● **AIM OF THE TASK**: Wherever a line of the records contains "agent", copy that line.

● **INPUT MATERIAL**:
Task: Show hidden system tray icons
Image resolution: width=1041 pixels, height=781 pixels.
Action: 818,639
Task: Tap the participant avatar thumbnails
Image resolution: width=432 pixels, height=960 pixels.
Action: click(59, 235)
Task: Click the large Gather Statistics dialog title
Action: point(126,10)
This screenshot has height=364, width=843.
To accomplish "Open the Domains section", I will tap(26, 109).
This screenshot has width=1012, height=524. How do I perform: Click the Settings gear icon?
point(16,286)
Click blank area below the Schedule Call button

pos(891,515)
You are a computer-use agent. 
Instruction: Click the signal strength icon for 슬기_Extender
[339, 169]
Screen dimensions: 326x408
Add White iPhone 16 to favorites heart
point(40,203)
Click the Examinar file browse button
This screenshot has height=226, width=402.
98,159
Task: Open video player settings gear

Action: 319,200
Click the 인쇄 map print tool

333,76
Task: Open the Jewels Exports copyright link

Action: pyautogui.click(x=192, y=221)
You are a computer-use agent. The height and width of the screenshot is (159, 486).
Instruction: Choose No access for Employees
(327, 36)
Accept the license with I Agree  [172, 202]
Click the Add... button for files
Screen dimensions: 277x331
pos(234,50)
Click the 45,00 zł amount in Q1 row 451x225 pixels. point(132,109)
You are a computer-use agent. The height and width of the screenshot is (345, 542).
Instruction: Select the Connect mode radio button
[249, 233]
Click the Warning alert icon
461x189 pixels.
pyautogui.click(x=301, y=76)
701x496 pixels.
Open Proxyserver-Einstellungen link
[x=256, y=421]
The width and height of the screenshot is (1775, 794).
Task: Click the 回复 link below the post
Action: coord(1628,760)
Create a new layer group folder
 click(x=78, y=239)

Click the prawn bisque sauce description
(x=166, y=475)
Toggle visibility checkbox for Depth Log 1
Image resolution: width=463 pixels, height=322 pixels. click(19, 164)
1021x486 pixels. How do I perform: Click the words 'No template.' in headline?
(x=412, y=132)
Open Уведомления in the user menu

● **ANSWER SPACE**:
You are a computer-use agent. 
You are a computer-use agent. The height and width of the screenshot is (159, 486).
You are a computer-use agent. The height and width of the screenshot is (345, 542).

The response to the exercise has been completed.